Items from a data source
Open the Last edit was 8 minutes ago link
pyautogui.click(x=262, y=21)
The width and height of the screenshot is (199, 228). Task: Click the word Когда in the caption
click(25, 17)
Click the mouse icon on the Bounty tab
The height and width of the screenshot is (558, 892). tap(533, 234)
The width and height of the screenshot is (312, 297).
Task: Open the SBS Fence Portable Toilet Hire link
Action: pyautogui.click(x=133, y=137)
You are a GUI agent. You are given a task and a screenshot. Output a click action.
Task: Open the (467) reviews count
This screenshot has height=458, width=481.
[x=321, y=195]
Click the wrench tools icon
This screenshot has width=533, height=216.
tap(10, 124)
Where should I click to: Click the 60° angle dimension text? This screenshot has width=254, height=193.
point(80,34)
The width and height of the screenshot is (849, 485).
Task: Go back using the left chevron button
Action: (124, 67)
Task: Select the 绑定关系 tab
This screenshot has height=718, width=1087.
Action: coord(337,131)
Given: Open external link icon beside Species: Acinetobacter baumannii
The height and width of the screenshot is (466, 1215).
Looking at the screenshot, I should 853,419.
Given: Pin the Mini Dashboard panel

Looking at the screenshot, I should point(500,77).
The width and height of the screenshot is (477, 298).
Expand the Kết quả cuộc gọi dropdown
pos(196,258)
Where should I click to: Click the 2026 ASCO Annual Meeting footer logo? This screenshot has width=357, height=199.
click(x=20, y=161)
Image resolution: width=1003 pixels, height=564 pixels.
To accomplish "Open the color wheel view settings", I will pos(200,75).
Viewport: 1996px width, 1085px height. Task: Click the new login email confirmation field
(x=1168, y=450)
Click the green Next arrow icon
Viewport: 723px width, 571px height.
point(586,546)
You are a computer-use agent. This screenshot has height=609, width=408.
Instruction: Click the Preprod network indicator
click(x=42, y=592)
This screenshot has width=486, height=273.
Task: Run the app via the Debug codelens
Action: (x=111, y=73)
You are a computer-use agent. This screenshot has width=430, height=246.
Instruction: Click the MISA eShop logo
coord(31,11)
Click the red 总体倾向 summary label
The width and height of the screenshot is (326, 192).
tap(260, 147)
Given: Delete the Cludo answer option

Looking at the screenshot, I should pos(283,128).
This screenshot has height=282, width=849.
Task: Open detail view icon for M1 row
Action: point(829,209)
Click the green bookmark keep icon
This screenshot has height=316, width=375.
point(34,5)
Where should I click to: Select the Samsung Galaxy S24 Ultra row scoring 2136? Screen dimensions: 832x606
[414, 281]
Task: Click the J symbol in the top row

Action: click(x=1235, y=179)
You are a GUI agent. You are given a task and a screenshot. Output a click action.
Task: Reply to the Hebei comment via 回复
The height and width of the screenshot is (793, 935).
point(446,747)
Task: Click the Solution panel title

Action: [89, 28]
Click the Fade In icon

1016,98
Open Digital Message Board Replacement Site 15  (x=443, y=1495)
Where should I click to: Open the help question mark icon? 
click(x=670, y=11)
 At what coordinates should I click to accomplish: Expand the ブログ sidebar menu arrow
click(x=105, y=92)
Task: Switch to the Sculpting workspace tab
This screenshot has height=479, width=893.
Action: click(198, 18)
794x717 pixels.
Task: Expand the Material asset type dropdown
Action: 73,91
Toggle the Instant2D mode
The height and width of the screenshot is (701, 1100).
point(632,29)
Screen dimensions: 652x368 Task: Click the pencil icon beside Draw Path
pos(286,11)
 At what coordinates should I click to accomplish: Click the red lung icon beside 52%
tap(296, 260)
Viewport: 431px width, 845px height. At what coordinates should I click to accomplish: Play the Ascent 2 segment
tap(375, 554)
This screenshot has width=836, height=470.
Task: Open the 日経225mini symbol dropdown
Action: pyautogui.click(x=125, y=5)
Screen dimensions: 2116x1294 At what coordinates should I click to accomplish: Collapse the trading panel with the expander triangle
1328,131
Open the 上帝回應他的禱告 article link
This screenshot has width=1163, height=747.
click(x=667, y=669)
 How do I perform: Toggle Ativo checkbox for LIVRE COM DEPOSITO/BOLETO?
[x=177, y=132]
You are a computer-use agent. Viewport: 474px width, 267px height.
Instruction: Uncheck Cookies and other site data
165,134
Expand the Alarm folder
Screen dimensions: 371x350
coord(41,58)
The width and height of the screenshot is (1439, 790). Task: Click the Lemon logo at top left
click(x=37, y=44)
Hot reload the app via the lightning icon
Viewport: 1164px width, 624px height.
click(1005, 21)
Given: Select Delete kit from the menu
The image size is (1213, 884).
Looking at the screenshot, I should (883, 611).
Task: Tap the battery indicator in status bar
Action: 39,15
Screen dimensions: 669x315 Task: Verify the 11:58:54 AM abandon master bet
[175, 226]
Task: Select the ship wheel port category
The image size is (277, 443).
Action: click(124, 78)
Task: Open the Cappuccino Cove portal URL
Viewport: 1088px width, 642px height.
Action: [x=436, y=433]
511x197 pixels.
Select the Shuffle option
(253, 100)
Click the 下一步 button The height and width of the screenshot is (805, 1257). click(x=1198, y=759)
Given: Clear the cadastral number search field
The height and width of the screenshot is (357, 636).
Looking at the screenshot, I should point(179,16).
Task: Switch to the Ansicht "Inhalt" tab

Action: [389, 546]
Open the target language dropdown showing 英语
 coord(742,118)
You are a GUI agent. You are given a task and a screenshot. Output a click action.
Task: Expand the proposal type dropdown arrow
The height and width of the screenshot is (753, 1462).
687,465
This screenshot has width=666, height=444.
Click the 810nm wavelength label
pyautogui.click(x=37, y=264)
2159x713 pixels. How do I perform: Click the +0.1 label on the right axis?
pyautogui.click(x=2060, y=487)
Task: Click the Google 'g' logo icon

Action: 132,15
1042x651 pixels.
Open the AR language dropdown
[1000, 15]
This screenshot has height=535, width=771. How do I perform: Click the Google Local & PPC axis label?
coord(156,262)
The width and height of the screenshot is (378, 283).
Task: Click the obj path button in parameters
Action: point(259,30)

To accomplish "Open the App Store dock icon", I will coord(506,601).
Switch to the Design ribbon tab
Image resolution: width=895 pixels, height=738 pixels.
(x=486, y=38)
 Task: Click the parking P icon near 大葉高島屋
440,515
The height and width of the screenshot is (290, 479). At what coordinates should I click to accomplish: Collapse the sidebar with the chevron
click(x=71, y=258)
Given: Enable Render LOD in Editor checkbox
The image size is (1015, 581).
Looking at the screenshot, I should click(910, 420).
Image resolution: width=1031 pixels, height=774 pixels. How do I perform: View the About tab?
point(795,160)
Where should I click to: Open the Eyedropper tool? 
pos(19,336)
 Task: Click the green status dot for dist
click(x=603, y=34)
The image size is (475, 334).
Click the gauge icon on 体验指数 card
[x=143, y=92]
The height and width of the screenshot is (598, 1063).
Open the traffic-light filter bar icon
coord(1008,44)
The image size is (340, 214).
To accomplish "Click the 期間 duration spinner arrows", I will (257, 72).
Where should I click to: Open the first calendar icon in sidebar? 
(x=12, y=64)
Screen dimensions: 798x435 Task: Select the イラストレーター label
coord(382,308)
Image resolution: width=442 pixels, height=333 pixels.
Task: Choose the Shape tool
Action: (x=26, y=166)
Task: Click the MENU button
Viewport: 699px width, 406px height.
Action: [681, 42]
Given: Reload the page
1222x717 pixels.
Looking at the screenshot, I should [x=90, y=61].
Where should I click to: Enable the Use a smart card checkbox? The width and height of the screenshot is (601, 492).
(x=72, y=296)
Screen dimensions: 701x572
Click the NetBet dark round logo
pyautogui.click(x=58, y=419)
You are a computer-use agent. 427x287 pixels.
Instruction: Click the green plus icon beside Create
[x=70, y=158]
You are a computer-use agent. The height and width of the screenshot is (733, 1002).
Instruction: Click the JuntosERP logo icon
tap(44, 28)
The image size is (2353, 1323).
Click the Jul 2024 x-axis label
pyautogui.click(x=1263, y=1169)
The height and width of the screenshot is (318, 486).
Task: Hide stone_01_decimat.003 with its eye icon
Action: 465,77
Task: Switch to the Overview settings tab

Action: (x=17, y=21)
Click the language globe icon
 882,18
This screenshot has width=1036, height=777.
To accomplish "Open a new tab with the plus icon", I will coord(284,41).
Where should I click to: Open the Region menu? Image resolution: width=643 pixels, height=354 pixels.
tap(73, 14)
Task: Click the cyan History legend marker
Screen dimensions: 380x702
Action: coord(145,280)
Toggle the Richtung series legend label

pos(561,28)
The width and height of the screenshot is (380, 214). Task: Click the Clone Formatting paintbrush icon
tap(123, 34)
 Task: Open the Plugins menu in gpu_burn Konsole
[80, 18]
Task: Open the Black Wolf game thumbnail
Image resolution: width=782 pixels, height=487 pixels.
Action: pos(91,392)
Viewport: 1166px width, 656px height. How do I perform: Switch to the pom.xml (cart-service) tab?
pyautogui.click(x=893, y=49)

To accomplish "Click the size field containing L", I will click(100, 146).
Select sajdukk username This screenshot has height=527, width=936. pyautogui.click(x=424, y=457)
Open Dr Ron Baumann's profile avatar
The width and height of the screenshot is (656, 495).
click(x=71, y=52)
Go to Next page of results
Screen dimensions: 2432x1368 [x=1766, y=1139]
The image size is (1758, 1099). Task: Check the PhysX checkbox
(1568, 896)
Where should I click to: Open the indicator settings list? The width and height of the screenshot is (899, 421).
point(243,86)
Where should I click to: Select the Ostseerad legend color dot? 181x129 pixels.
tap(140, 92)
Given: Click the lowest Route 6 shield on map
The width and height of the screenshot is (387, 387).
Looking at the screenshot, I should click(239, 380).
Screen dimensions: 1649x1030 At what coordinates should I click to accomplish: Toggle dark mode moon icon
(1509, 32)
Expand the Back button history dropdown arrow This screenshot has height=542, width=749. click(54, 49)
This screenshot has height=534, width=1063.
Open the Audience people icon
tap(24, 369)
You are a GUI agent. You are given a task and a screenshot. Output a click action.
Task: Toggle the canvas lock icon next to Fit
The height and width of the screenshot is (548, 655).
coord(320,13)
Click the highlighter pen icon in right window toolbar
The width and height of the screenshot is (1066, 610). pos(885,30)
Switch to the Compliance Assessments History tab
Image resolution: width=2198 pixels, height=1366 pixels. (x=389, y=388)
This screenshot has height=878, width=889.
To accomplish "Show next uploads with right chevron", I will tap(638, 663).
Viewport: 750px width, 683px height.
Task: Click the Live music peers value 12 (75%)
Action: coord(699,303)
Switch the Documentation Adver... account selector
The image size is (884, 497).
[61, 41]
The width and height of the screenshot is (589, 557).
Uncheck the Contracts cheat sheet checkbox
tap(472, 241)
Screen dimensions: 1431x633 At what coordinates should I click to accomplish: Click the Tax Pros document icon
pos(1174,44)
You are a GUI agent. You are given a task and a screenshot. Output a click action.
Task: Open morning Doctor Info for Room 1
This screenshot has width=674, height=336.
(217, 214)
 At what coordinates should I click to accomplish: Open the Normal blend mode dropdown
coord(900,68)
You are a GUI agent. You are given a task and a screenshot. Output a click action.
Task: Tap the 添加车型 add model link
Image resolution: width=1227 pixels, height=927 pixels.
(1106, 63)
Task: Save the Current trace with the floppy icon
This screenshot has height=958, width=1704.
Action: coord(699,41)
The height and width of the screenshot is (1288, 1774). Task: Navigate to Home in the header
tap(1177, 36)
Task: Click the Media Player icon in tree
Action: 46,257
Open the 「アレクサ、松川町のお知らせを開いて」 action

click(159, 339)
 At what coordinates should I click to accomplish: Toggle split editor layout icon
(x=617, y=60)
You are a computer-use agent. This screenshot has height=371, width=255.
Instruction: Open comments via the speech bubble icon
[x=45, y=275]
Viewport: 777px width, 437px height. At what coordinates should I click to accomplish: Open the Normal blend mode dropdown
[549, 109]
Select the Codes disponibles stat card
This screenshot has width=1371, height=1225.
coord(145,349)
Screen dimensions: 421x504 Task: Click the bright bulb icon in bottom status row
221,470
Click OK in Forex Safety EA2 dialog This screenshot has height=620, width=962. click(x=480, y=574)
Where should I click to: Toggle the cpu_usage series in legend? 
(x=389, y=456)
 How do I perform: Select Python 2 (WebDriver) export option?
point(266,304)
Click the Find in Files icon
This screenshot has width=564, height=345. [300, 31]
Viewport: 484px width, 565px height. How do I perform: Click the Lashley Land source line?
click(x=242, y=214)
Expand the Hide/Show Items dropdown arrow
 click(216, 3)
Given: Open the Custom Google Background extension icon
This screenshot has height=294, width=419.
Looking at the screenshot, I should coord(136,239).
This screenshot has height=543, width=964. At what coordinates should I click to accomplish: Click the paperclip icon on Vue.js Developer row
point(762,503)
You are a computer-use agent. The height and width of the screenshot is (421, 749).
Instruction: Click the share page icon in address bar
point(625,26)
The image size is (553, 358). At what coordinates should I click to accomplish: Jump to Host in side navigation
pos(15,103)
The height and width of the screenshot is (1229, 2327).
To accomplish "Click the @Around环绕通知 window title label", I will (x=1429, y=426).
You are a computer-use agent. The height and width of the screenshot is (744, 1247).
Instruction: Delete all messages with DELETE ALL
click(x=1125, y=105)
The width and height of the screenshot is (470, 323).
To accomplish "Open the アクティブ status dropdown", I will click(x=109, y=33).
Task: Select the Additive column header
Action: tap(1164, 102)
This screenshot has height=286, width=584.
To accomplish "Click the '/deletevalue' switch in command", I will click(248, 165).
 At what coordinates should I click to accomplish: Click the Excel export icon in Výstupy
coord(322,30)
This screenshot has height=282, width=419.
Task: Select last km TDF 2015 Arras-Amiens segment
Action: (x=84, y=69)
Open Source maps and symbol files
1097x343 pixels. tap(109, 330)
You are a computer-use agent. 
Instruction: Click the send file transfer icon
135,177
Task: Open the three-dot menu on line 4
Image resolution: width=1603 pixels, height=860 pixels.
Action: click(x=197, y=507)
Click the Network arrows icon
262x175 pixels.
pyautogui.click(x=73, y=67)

Instructions for the task: Reproduce, unchanged, the stretch of rows from the line containing "Where should I click to: Open the indicator" through the line containing "tap(140, 92)".

Result:
Where should I click to: Open the indicator settings list? The width and height of the screenshot is (899, 421).
point(243,86)
Where should I click to: Select the Ostseerad legend color dot? 181x129 pixels.
tap(140, 92)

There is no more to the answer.